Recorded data
——————

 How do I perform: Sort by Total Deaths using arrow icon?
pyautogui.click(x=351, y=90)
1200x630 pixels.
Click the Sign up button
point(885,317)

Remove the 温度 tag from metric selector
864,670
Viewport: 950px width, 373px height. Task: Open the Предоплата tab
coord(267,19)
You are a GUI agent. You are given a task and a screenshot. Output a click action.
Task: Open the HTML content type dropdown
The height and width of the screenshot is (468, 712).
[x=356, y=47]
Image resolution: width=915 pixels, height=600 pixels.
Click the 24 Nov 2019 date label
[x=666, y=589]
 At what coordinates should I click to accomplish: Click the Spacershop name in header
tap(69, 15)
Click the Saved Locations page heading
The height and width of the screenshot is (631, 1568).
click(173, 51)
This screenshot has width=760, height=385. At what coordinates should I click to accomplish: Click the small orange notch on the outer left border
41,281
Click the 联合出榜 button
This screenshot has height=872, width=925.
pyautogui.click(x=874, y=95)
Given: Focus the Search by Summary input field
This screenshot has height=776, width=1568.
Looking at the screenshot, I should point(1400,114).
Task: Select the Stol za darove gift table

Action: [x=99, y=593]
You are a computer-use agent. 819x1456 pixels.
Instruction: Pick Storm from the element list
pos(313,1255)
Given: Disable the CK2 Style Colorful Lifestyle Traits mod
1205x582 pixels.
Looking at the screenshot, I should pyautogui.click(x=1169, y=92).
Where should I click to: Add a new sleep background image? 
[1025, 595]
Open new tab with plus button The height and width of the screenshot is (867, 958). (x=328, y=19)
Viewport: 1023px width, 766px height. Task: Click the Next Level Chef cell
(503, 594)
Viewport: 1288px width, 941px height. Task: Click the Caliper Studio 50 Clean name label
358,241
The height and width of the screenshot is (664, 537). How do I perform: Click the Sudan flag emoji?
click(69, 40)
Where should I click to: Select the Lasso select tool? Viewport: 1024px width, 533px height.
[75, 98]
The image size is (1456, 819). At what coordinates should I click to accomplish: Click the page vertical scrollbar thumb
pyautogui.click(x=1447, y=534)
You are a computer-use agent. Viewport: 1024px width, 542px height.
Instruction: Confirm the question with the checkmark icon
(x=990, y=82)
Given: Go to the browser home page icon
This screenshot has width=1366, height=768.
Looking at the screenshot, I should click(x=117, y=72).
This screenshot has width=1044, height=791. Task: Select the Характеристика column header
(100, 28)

——————

### About this task
If a line of the entries contains "computer", it counts; say how many such lines there are and give only the number.

### Problem solution
2